## Records shown
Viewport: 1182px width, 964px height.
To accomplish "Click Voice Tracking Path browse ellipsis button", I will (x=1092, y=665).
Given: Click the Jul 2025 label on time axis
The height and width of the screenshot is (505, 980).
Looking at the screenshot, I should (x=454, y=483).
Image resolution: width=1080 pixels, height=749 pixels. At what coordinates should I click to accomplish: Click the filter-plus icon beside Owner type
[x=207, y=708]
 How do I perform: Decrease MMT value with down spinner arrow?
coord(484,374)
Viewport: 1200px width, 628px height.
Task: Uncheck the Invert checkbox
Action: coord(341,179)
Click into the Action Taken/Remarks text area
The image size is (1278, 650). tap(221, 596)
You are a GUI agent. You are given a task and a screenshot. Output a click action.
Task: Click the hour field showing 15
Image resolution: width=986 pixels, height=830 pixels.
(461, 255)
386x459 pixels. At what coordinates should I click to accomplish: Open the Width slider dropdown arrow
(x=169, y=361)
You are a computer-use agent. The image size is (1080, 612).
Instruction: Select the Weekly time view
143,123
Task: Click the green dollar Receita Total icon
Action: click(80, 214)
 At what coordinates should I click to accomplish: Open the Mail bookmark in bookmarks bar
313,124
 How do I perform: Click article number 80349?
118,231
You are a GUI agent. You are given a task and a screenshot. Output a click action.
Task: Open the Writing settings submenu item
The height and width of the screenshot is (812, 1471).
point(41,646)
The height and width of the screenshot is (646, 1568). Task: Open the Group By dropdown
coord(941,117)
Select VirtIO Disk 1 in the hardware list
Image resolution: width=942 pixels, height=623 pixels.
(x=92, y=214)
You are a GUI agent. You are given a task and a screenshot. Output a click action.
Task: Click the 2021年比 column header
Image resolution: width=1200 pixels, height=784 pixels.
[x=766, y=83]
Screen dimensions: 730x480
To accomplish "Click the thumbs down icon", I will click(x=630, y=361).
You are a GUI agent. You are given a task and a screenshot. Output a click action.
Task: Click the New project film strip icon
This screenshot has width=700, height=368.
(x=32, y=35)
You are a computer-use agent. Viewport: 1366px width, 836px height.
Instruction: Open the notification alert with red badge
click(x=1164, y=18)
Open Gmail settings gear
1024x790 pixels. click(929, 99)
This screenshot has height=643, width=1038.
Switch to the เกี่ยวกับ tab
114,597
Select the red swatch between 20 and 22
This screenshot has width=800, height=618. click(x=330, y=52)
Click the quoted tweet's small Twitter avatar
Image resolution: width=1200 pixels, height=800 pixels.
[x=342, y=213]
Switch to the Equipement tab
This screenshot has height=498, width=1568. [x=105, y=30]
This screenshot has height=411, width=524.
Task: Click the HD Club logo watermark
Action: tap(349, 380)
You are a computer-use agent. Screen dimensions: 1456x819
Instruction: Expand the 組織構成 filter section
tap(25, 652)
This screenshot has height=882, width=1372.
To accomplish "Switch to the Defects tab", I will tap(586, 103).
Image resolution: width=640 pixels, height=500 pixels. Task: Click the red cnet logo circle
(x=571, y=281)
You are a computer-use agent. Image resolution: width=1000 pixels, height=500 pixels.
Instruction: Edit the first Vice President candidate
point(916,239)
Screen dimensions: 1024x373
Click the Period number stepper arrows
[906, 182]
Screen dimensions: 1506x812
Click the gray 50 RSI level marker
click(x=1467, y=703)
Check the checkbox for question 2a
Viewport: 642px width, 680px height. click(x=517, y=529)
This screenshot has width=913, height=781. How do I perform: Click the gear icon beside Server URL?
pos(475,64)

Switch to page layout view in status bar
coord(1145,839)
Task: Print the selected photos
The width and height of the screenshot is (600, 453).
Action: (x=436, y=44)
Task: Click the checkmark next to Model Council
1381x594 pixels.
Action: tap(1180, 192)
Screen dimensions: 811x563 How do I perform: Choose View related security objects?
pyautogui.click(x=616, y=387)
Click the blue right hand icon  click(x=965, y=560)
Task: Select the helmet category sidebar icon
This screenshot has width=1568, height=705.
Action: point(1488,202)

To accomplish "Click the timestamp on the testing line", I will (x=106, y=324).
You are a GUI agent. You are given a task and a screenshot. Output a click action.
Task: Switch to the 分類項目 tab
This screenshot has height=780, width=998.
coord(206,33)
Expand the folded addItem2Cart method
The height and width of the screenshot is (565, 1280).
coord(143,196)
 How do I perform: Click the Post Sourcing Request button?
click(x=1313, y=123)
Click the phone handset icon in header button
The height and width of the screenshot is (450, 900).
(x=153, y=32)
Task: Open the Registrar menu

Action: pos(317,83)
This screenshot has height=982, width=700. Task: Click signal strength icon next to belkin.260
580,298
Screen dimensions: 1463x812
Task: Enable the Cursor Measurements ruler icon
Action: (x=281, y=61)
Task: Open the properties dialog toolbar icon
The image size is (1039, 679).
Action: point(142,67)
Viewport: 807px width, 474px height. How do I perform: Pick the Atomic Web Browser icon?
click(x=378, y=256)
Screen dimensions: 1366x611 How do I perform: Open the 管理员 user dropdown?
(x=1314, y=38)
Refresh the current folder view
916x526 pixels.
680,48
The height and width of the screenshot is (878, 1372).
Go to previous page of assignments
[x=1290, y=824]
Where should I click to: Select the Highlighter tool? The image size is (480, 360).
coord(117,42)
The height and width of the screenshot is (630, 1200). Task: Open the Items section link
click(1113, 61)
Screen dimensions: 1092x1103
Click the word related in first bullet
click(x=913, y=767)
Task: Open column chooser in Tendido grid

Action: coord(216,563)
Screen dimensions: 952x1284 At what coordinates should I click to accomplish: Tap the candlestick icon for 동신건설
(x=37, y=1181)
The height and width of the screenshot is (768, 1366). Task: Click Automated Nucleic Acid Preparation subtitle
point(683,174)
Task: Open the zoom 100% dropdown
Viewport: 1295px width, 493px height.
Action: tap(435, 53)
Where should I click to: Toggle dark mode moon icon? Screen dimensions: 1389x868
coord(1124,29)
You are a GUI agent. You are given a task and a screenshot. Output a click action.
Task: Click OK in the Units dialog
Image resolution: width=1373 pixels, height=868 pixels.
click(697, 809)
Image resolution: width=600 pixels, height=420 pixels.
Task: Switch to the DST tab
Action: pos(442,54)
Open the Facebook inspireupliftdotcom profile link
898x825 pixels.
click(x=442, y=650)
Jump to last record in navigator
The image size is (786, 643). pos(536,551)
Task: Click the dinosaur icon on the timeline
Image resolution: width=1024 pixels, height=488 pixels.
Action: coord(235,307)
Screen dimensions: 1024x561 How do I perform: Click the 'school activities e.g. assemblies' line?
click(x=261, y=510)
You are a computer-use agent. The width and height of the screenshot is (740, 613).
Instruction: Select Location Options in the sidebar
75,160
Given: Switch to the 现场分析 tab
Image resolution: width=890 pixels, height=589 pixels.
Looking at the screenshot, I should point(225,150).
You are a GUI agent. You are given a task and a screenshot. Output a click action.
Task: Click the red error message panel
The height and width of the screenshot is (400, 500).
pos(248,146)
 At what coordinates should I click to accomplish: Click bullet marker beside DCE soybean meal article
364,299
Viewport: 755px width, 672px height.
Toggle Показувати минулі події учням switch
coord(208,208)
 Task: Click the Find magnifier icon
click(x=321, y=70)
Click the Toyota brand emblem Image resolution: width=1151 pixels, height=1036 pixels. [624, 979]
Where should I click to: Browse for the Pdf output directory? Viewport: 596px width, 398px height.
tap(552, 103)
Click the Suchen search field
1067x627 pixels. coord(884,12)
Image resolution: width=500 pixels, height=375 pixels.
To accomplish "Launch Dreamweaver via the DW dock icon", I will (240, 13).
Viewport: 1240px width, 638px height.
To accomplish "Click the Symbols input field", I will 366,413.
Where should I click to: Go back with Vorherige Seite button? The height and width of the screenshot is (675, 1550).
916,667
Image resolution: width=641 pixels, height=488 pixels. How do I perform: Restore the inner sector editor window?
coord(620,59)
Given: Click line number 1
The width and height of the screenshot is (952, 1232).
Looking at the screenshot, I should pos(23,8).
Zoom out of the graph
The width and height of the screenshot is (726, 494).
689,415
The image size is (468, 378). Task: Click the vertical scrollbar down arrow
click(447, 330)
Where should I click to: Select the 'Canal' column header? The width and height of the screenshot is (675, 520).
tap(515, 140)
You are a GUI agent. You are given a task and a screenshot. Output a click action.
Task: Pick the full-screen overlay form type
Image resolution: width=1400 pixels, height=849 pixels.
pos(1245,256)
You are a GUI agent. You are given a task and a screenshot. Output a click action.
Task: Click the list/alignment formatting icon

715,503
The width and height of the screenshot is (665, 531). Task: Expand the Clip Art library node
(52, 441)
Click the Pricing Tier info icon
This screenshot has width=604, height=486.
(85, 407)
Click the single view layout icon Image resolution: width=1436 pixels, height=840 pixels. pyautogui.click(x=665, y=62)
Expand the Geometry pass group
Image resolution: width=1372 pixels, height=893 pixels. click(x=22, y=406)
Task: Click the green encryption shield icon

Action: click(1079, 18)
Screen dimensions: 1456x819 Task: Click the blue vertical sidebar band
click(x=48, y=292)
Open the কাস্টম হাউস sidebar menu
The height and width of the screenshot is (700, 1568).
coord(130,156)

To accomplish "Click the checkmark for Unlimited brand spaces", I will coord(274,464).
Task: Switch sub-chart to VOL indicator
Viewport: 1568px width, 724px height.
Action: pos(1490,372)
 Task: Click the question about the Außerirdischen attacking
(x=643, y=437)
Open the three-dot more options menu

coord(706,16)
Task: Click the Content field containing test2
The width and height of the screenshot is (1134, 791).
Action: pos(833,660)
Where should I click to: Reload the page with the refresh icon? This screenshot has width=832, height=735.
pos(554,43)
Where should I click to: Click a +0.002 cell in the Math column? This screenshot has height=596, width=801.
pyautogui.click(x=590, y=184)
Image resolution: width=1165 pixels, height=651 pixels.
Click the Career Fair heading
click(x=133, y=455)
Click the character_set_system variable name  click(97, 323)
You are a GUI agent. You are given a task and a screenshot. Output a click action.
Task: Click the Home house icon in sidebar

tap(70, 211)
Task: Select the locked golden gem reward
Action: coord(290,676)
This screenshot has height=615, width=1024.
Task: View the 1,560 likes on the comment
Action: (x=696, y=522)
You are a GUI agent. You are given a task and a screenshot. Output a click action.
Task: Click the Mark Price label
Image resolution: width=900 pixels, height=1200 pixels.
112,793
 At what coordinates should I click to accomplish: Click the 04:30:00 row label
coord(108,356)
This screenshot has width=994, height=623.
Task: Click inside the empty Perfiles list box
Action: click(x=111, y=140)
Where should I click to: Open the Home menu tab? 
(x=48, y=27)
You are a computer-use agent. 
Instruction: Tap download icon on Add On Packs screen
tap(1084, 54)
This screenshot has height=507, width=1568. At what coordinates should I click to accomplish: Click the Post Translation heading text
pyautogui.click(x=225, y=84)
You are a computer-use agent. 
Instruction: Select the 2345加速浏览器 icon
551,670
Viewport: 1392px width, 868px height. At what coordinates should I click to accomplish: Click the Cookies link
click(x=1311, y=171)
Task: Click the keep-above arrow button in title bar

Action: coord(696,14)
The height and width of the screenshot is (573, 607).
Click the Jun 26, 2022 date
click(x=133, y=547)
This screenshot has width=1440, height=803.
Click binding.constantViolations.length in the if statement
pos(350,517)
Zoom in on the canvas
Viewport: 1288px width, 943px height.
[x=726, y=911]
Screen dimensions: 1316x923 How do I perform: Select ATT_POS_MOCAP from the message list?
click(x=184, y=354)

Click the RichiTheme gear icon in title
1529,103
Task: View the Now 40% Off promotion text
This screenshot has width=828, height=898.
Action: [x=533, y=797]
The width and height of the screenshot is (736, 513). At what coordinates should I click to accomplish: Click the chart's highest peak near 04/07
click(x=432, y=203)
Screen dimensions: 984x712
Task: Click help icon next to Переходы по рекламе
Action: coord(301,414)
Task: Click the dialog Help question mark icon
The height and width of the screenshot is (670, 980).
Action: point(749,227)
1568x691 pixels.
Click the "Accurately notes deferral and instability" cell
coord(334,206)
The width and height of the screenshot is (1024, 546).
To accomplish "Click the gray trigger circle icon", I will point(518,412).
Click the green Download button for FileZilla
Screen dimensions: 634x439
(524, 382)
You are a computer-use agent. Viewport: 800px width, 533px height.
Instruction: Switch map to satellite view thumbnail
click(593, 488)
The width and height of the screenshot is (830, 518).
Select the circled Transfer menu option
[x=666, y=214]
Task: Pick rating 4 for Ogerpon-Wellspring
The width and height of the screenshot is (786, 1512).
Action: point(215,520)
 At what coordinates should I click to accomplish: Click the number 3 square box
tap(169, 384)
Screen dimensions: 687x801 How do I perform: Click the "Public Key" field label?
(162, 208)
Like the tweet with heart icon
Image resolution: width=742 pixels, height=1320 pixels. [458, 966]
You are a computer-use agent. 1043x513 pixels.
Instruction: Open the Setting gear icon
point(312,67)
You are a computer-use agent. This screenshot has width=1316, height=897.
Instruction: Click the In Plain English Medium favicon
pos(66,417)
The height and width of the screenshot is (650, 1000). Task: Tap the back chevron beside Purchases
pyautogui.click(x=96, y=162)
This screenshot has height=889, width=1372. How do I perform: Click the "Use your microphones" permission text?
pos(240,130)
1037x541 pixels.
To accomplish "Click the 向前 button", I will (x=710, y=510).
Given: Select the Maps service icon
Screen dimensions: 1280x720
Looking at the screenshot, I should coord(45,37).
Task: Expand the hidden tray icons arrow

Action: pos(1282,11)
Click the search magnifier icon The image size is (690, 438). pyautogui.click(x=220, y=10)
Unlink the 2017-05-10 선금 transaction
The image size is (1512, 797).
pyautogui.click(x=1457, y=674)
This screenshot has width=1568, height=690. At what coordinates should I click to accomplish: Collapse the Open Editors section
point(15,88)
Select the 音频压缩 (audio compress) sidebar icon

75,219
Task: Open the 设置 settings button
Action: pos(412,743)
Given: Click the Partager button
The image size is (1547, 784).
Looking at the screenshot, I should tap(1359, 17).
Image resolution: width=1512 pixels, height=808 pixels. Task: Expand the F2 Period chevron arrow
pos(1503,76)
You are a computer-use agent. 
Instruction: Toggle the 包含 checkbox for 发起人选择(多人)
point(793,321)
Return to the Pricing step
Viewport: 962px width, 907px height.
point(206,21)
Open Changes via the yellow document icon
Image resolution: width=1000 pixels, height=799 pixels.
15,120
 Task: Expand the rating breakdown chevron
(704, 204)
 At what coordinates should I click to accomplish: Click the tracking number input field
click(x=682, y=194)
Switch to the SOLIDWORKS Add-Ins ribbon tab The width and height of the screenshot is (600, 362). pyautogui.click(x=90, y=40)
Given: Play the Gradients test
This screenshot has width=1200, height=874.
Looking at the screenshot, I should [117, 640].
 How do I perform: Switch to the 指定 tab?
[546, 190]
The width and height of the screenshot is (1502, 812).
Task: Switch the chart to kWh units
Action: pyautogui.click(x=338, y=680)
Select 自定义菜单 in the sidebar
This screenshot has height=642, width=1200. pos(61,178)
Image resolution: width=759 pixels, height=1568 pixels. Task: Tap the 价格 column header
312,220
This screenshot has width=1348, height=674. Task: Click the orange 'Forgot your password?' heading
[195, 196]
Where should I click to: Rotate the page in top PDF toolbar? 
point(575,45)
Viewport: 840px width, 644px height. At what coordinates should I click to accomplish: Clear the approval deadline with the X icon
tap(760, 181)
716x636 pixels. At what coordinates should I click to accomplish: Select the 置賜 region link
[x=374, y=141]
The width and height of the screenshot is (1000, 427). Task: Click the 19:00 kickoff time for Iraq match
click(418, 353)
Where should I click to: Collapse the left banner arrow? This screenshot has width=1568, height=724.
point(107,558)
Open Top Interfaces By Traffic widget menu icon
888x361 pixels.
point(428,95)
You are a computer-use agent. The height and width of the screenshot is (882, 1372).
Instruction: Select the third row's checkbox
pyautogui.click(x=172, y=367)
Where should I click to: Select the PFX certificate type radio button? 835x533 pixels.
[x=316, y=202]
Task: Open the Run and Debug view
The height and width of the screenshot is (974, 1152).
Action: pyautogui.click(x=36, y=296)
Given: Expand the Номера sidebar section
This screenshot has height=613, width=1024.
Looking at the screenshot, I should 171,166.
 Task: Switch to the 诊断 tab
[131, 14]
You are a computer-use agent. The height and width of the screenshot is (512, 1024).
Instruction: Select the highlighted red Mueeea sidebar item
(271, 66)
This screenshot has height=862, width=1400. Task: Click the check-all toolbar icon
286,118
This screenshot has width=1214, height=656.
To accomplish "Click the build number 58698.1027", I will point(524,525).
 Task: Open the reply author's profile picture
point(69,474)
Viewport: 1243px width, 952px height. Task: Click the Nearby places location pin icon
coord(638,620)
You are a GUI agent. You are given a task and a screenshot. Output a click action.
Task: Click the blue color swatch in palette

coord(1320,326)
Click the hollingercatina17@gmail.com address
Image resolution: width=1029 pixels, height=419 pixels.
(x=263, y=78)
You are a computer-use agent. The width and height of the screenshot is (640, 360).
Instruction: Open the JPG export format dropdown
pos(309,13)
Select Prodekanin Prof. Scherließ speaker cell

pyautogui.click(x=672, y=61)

## Problem to work on
Looking at the records above, work out how many lines hold "dialog" and write only that number.

## Written answer
3